In this study, subjects who were taking ChEIs also tended to have UI at 1 year. ChEIs are the mainstay of treatment of AD, and ChEIs were taken by 74.9% of our subjects. However, it is still controversial whether the use of ChEI causes UI in AD or not. Some studies indicated that the use of ChEI did not increase the risk of UI [41, 42]. On the other hand, Hashimoto et al. suggested that ChEIs may increase the risk of UI [14]. The lack of consensus indicates the need for randomized controlled trials to clarify this association.
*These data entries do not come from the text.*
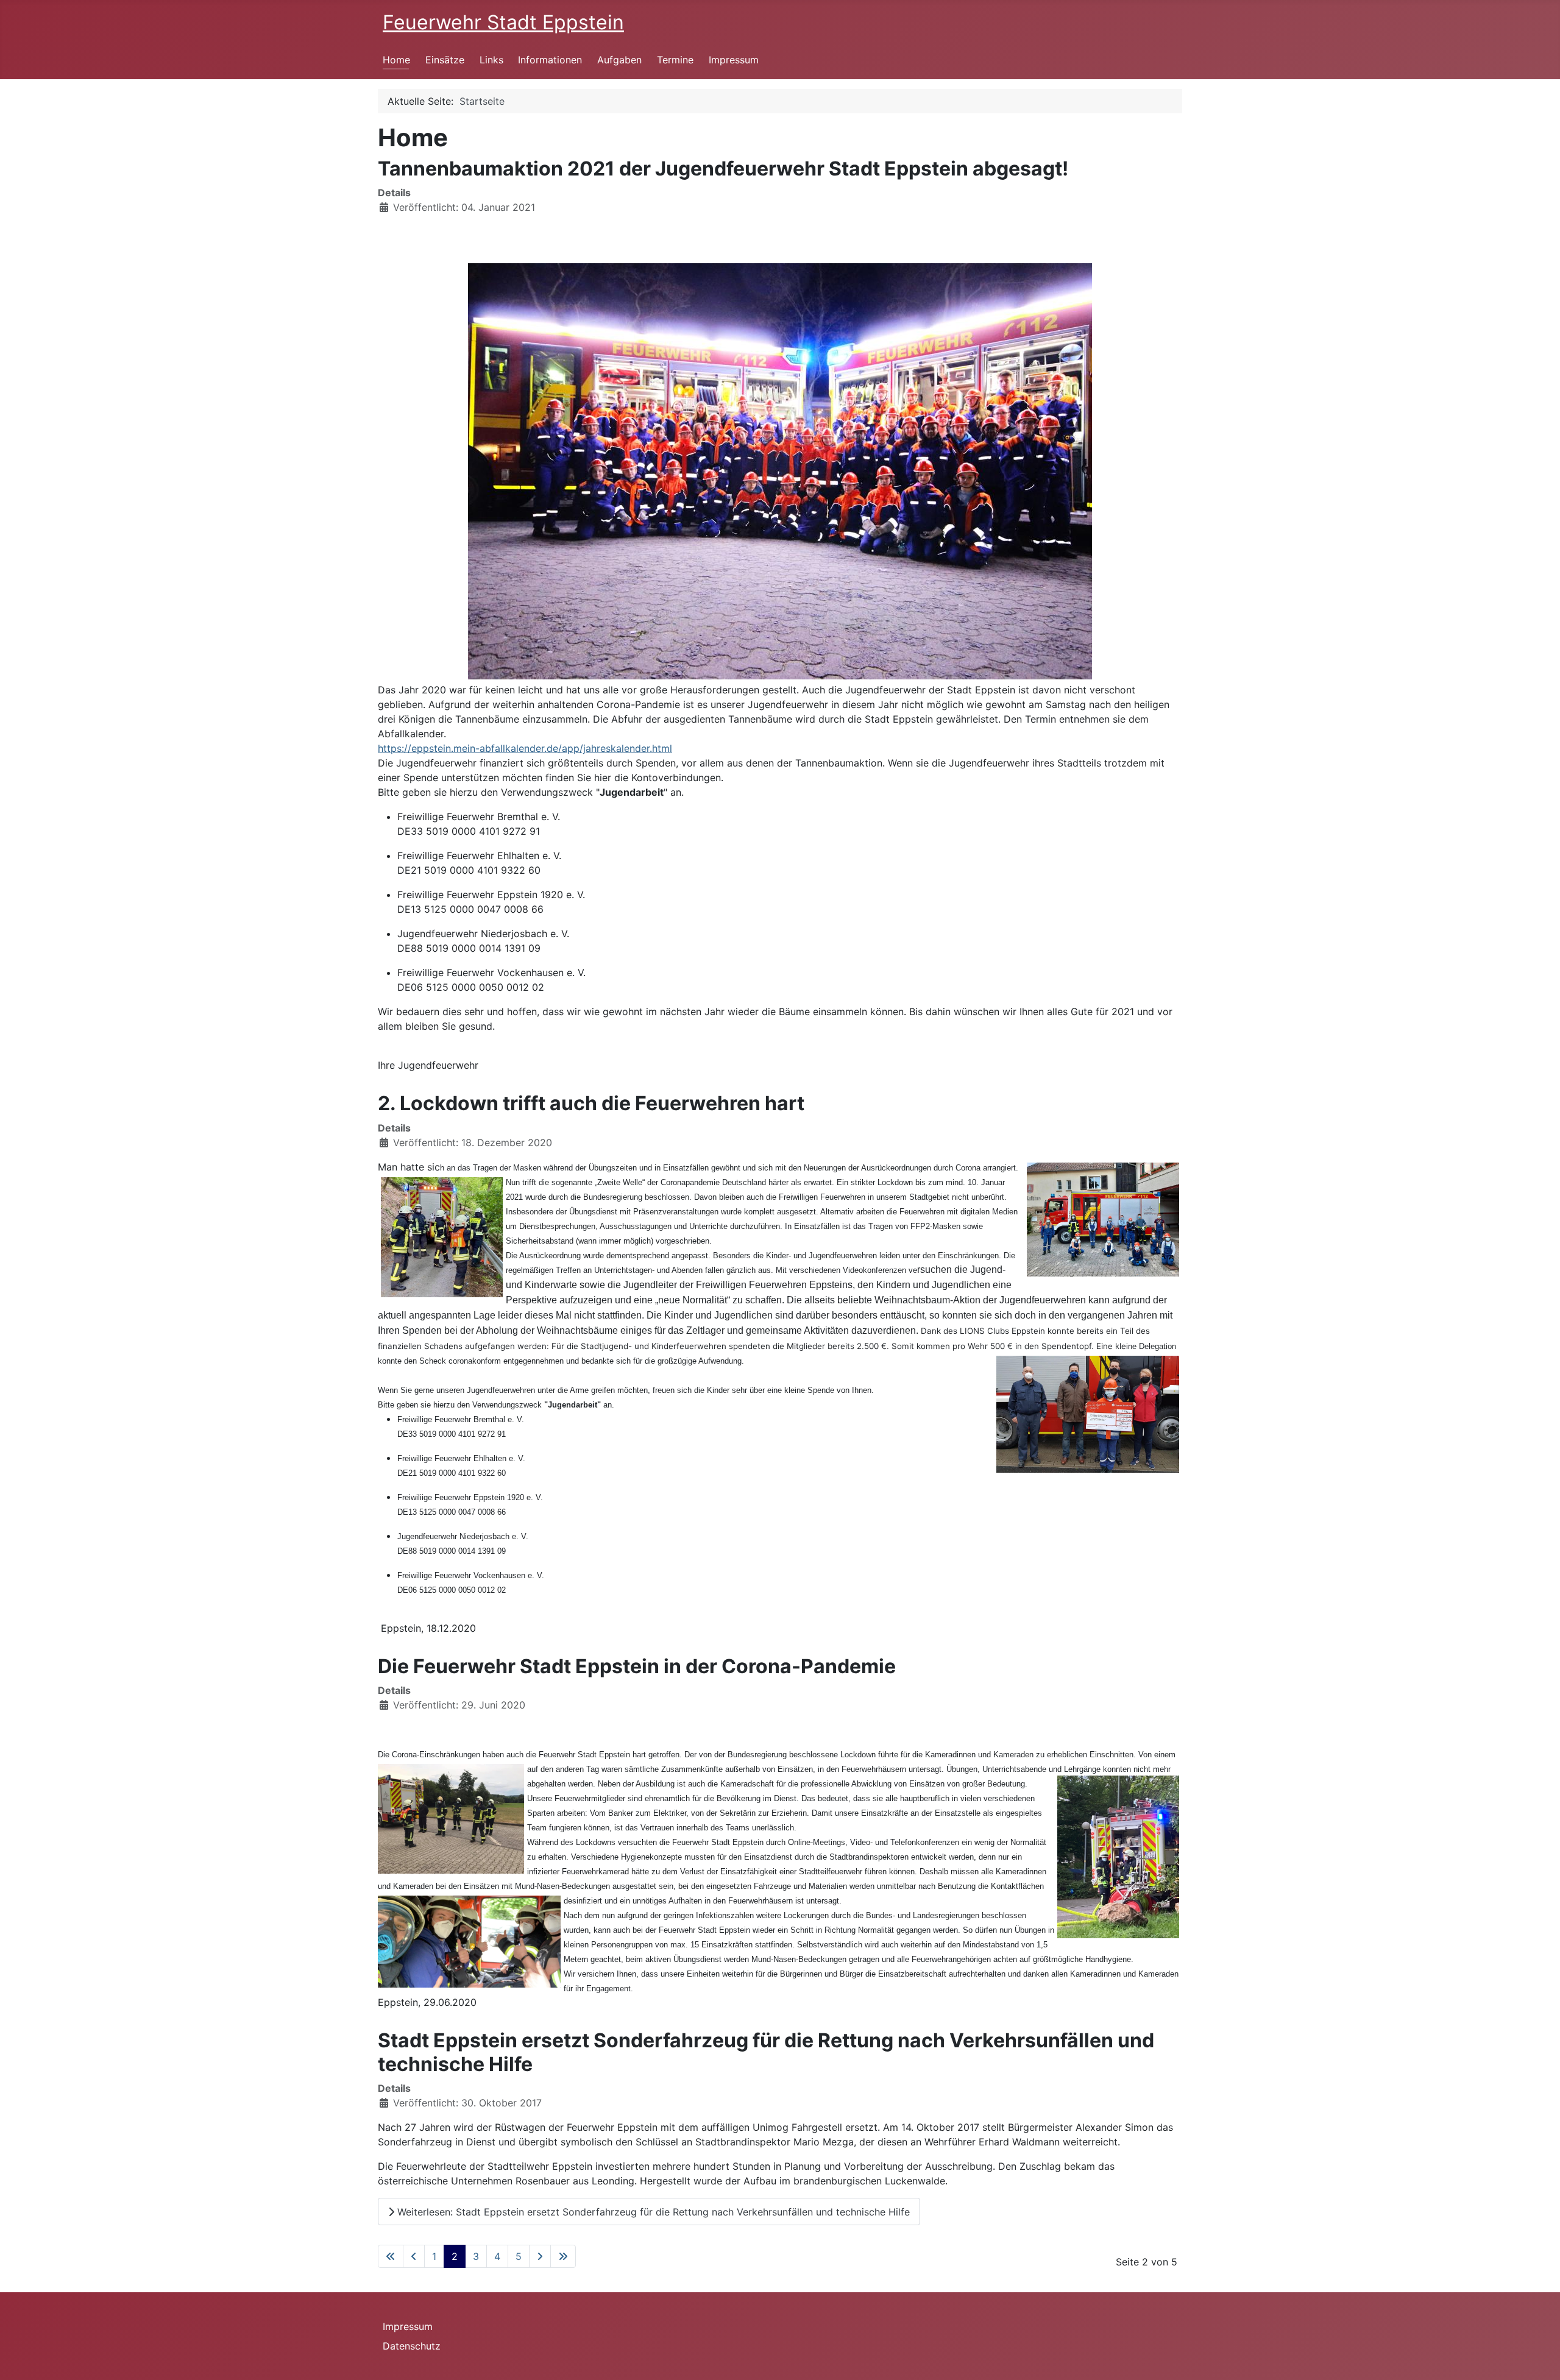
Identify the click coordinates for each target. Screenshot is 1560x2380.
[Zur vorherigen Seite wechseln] (414, 2256)
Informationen (550, 60)
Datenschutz (412, 2346)
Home (396, 60)
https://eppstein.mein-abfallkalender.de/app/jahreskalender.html (525, 748)
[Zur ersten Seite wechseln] (390, 2256)
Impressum (734, 60)
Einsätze (444, 60)
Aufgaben (619, 60)
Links (491, 60)
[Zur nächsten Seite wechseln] (540, 2256)
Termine (675, 60)
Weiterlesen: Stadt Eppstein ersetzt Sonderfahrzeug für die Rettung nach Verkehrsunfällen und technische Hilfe (652, 2212)
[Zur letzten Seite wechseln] (563, 2256)
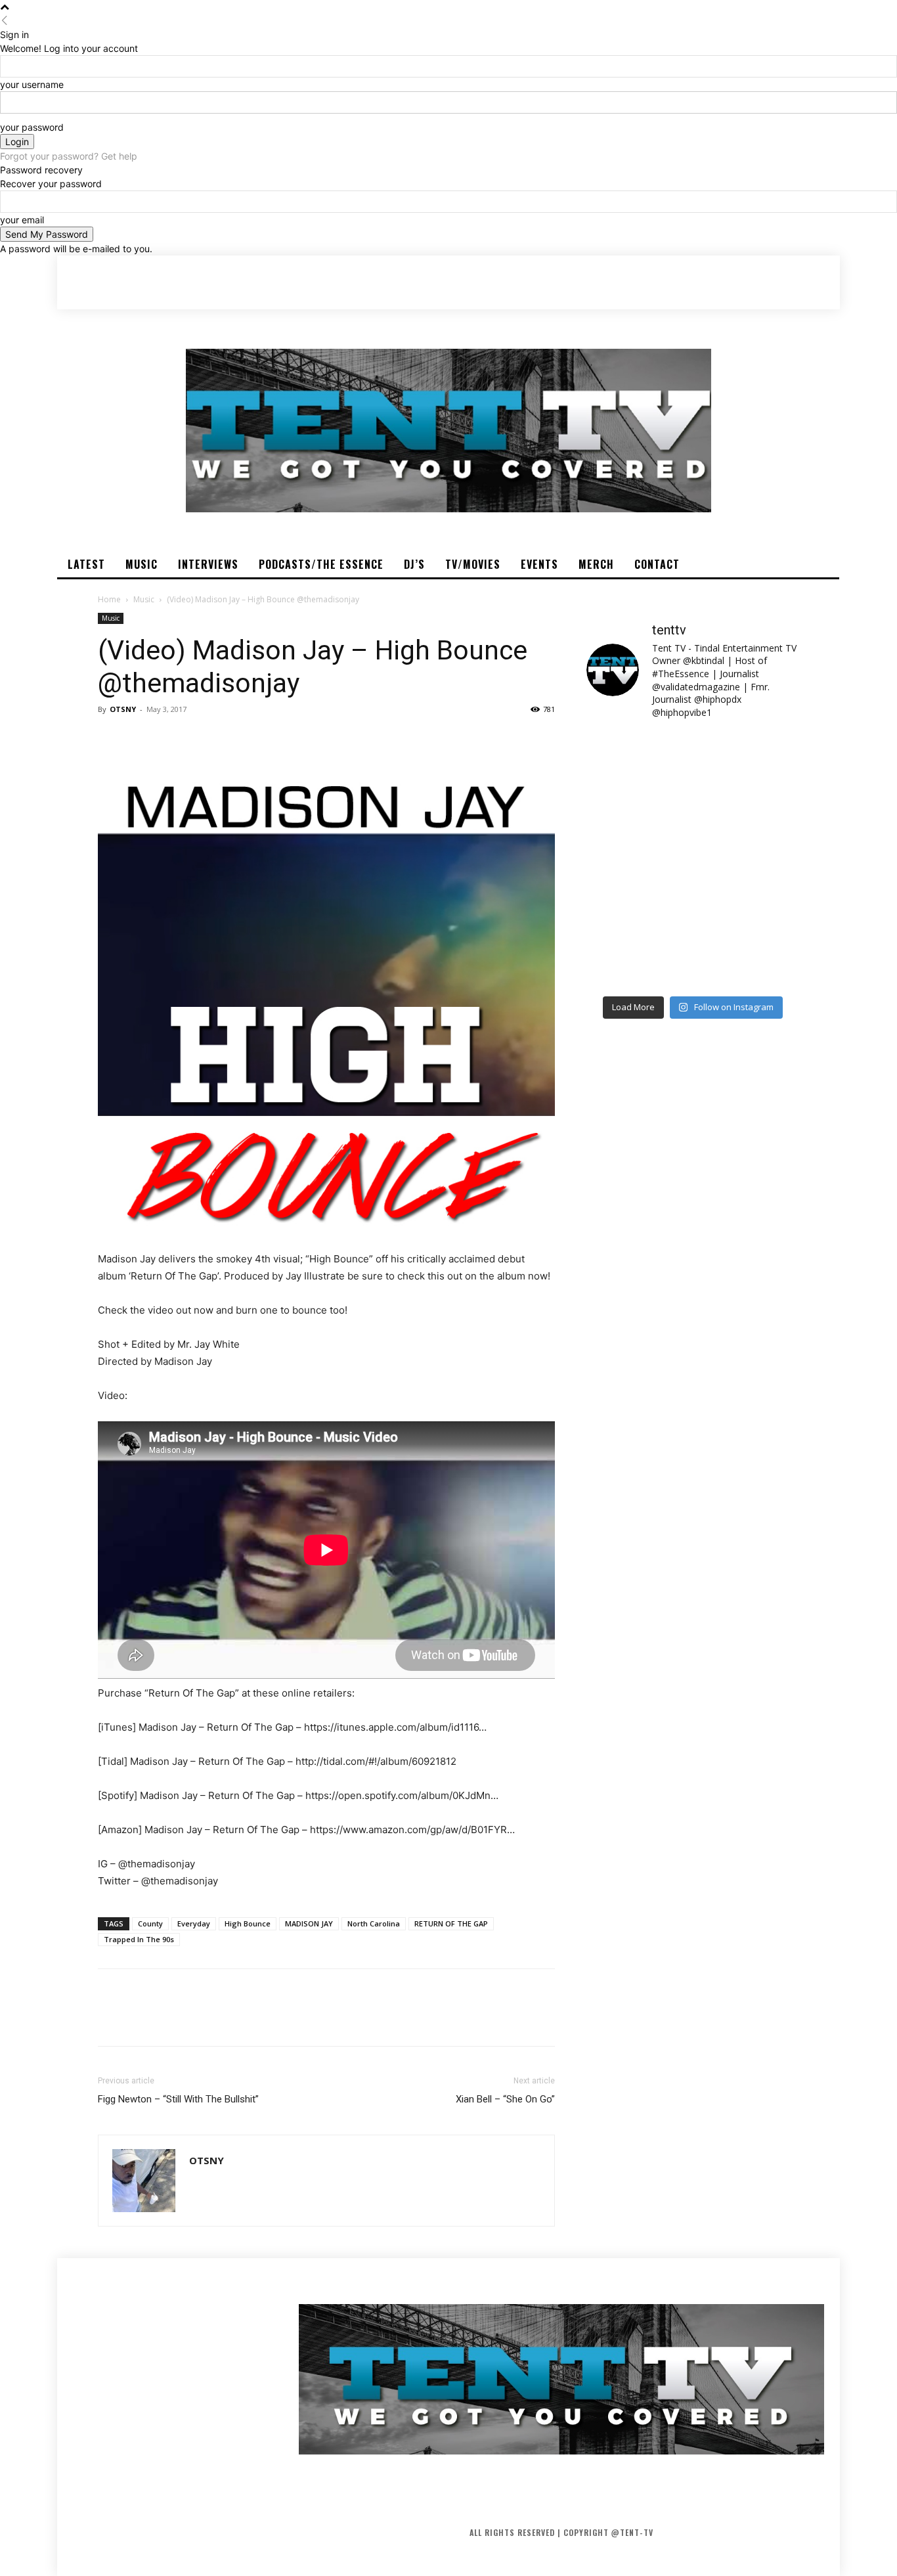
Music (143, 599)
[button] (764, 281)
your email (22, 219)
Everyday (193, 1923)
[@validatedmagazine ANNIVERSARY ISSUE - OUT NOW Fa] (637, 827)
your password (32, 127)
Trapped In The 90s (139, 1939)
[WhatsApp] (201, 739)
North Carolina (373, 1923)
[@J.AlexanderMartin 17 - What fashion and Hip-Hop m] (747, 827)
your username (32, 84)
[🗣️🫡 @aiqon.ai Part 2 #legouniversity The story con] (747, 763)
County (150, 1923)
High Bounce (248, 1923)
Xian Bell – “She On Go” (505, 2099)
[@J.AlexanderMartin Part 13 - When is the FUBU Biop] (747, 956)
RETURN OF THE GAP (451, 1923)
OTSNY (123, 709)
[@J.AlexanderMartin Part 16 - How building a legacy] (637, 892)
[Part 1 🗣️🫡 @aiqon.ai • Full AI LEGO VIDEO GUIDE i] (637, 763)
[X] (141, 739)
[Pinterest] (171, 739)
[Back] (4, 20)
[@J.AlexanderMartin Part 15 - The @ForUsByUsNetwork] (747, 892)
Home (109, 599)
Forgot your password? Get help (68, 156)
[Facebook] (111, 739)
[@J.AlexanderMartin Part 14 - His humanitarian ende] (637, 956)
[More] (232, 739)
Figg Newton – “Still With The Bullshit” (178, 2099)
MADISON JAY (309, 1923)
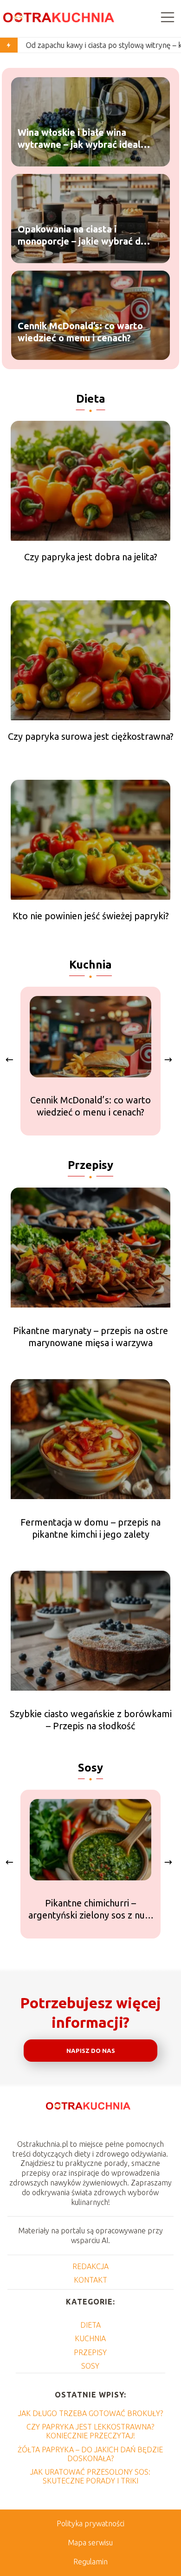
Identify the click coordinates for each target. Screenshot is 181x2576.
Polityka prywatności (90, 2523)
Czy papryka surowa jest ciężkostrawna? (91, 736)
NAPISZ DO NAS (90, 2050)
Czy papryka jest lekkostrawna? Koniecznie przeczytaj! (90, 2431)
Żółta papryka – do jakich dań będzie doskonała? (90, 2454)
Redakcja (90, 2266)
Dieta (90, 398)
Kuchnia (90, 964)
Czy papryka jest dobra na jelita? (90, 556)
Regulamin (90, 2561)
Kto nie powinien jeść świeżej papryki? (91, 915)
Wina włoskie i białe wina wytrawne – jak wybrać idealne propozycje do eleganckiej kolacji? (84, 139)
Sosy (90, 1767)
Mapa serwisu (90, 2542)
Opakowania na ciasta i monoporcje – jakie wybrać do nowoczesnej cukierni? (82, 235)
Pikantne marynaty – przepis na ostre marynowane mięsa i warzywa (90, 1336)
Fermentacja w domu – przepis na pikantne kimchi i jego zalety (90, 1528)
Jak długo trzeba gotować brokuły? (90, 2413)
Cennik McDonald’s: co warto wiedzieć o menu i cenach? (80, 331)
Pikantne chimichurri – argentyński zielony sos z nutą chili (90, 1909)
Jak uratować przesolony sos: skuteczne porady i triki (90, 2476)
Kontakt (90, 2280)
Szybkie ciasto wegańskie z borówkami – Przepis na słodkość (91, 1719)
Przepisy (90, 1165)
There are several limitations of the present study. Firstly, we assessed the presence of UI using a questionnaire of DBD subscales answered by the caregivers, which may have underestimated the incidence of UI. For the precise diagnosis of UI, a UI specific questionnaire or a 24-hour pad test is recommended. Secondly, our sample size was relatively small, which may lead to type II errors, and we might have overlooked other factors having an impact on UI. Further research with a larger sample size should be conducted in the future. Moreover, the follow-up rate was 81.7% and missing subjects may have biased the incidence of UI and factors associated with UI, although baseline physical, neuropsychological, and medical conditions were not statistically significantly different between those who dropped out and those who completed the study. Thirdly, it was not possible to distinguish subtypes of UI (urgency, stress incontinence, or mixed incontinence). Furthermore, the severity of UI was not evaluated in our study participants. Detrusor overactivity, which is more prevalent in AD, can be diagnosed by urodynamic evaluation. Finally, the duration of follow-up was relatively short (1 year).
Given these limitations, this study clarified the longitudinal association between frontal lobe dysfunction and incidence of UI, and could be the basis to establish suitable prevention strategies to ameliorate UI in patients with AD.